Comment 76 for bug 520941

Revision history for this message
Oliver Schonrock (oliver-realtsp) wrote :

Thanks for the ideas Andy.

I investigated some more. It turns that it does not appear to be frame rate this time....It turns out that melt and ffmpeg/mencoder do not agree about the frame count in my raw video files from the camera, ie there is some doubt about how many frames there actually are.
eg
ffmpeg -i IMGA0009.MP4 -an -vcodec copy -f avi -y NUL 2>&1 | awk '/^frame=/{print $2}'
=> 510
mencoder -nosound -ovc frameno -vc null -o /dev/null IMGA0009.MP4 2> /dev/null | awk '/Video stream:/{print $12}'
=> 510

melt -profile hdv_1080_30p IMGA0009.MP4 -consumer xml 2> /dev/null | awk 'BEGIN { FS = "[><]" } ; /property name="length/{print $3}'
=> 509

now this could potentially cause a problem in and of itself (given ffmpeg does the final encode) although given melt is always smaller by 1 frame (I checked across about 150 clips) it might be OK..perhaps you just can't use that last frame in openshot, which would be fine.

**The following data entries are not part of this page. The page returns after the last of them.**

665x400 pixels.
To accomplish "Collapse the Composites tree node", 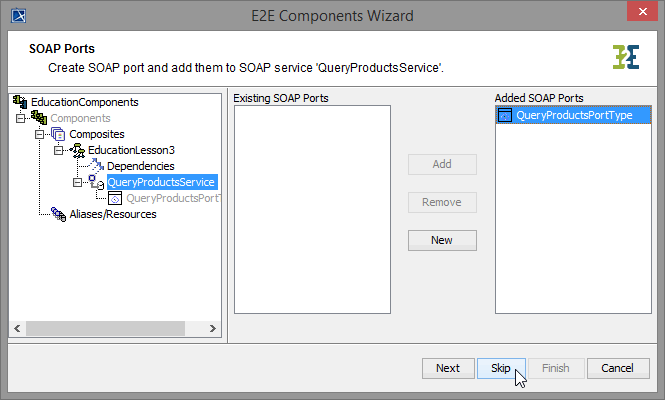I will [x=40, y=134].
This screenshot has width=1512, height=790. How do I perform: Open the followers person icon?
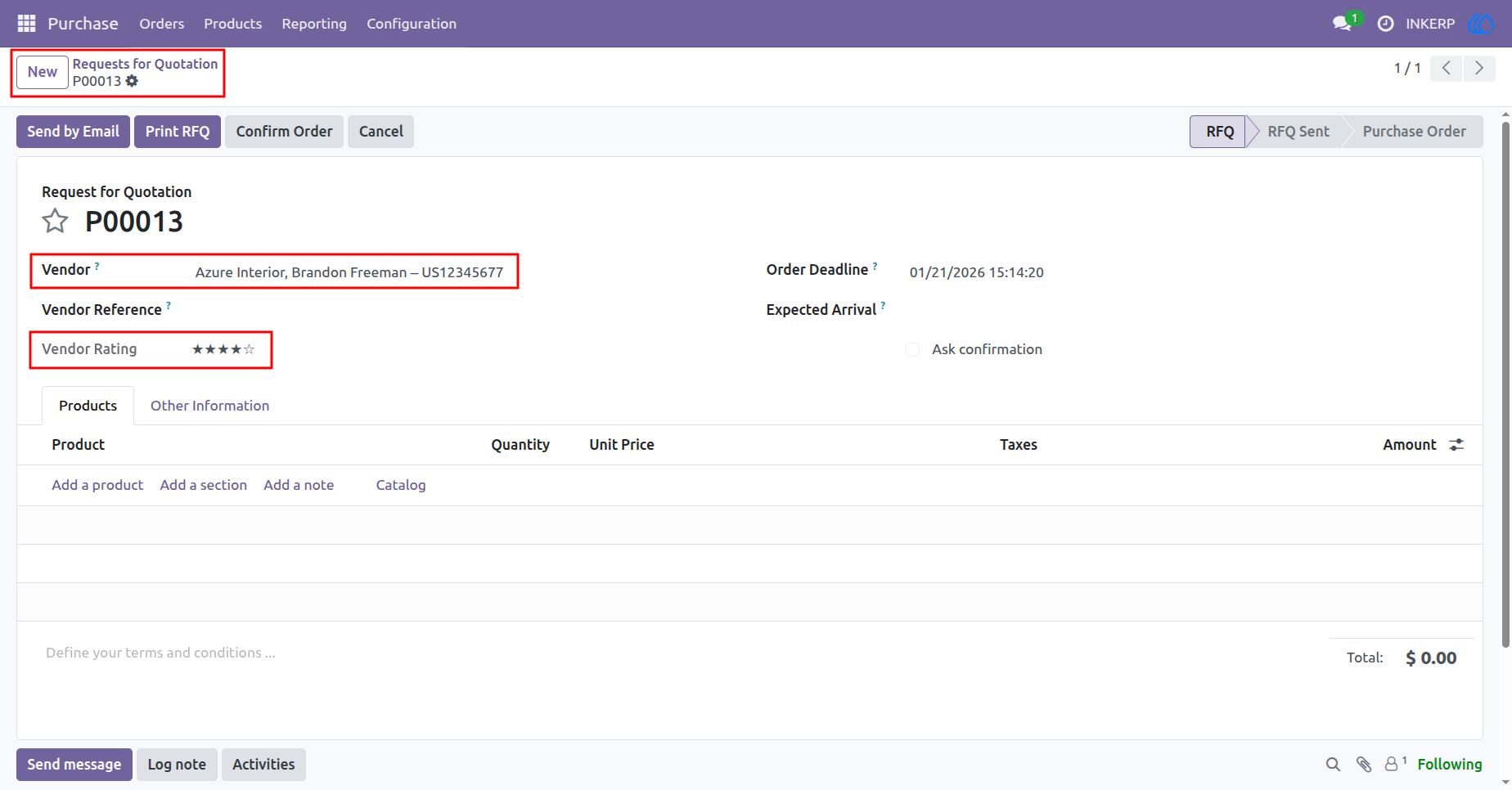click(x=1392, y=764)
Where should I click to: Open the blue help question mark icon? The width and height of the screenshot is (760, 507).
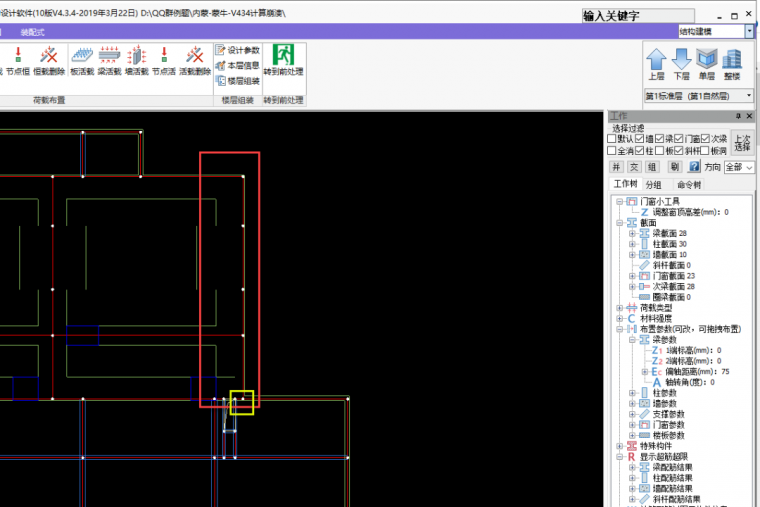pos(694,167)
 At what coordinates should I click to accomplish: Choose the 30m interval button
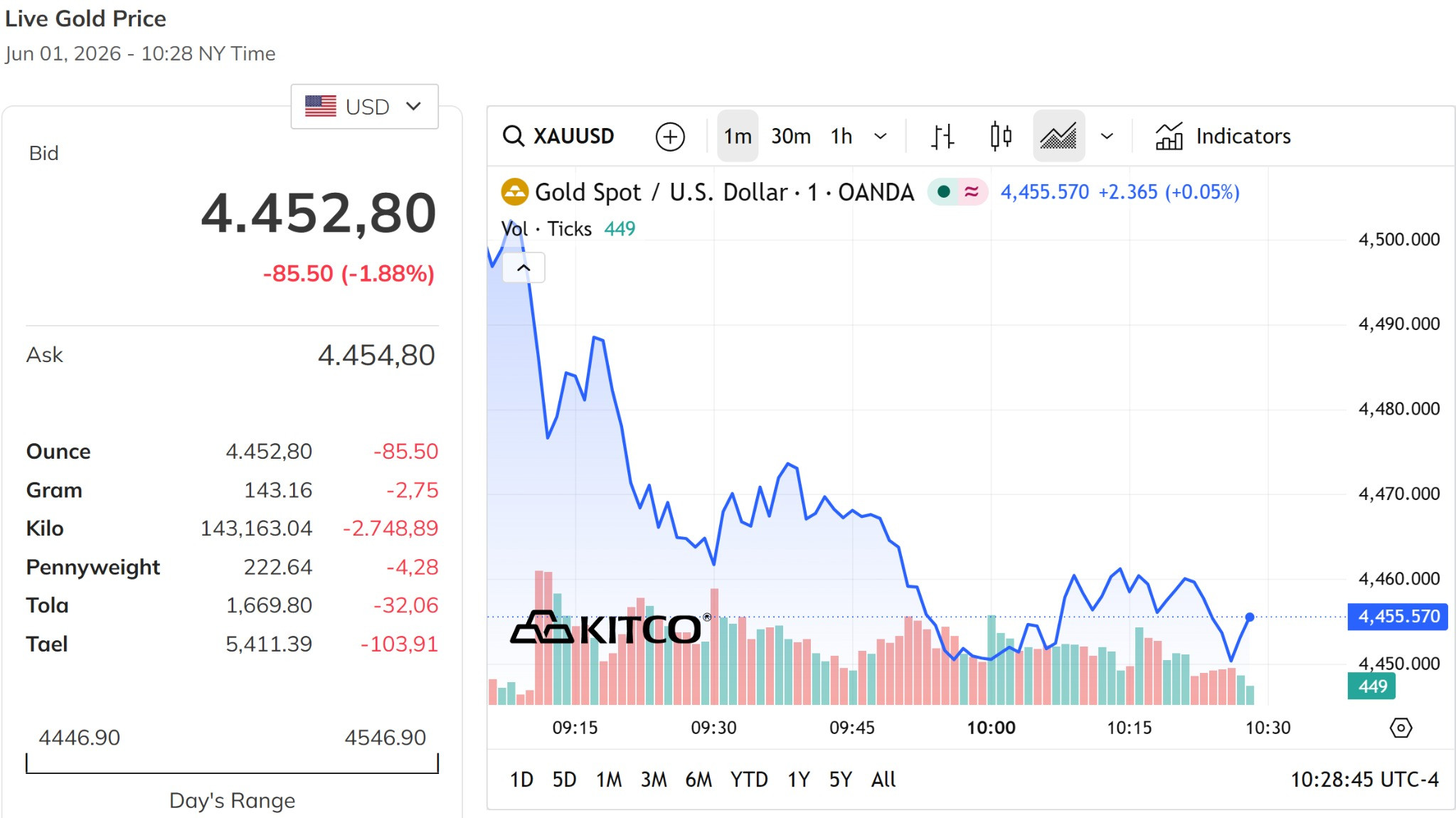[791, 136]
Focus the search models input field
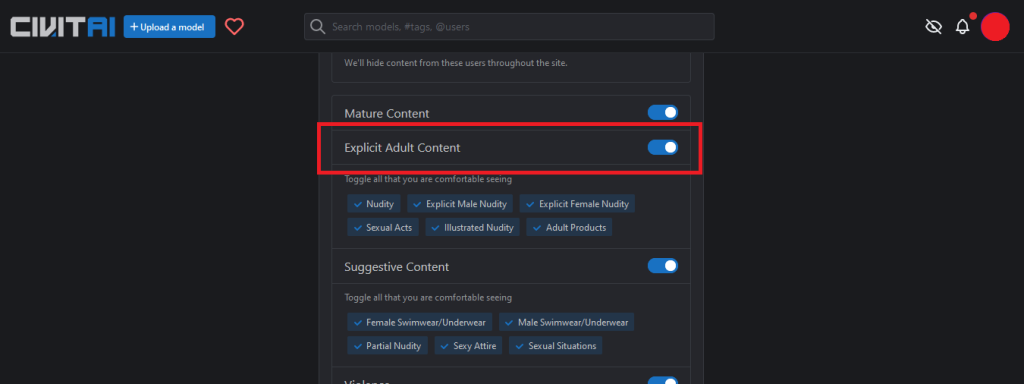 509,27
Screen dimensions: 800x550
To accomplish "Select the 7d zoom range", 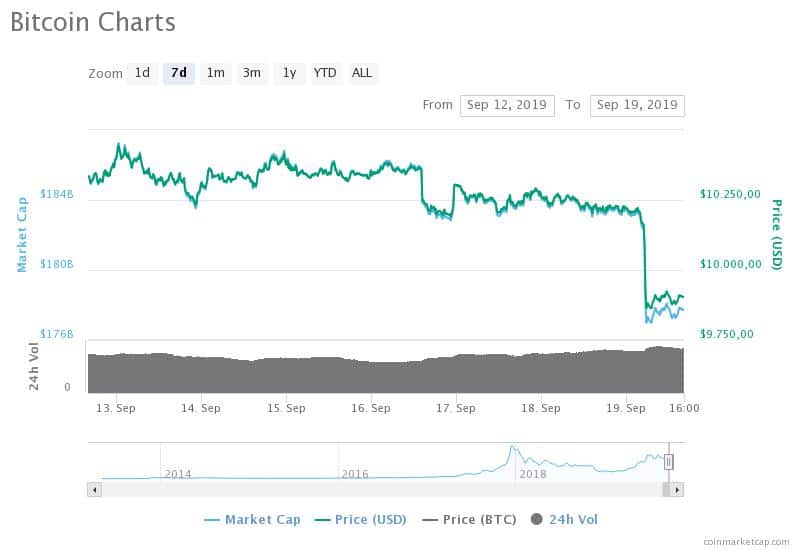I will tap(179, 73).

However for my workflow (see above) the editing of the low-res files and then swapping the HD files into place, this caused an issue because the "shrinking" into "-fast" files using ffmpeg results in files for which all of ffmpeg/mencoder/melt agree on the frame count:
ffmpeg -i IMGA0009-fast.MP4 -an -vcodec copy -f avi -y NUL 2>&1 | awk '/^frame=/{print $2}'
=> 510
mencoder -nosound -ovc frameno -vc null -o /dev/null IMGA0009-fast.MP4 2> /dev/null | awk '/Video stream:/{print $12}'
=> 510
melt -profile hdv_1080_30p IMGA0009-fast.MP4 -consumer xml 2> /dev/null | awk 'BEGIN { FS = "[><]" } ; /property name="length/{print $3}'
=> 510

it's like the re-encoding by ffmpeg fixed the frame count in melt's eyes.

For my workflow this means any clip on the timeline that uses the last frame of the "-fast" files will break the timeline (ie cause fade glitches) when I switch to full HD, because in melt's opinion that last frame does not exist.

I am guessing that my camera is partially to blame for producing "partially finished frames" and melt "rounds down" but ffmpeg and mencoder "round up".

I haven't tested this yet, but I can probably fix my workflow, by running all my full HD files through a "lossless copy" step in ffmpeg before I start making the "-fast" files..then they will all agree in frame count and switching between lowfi and HD should be fine.

I suspect that this route cause (ie melt having a different way of "rounding" frame counts) may be significant for some of the other posters on this bug. Perhaps some of you can run the above commands on your files and see if you get disagreements of frame count as well?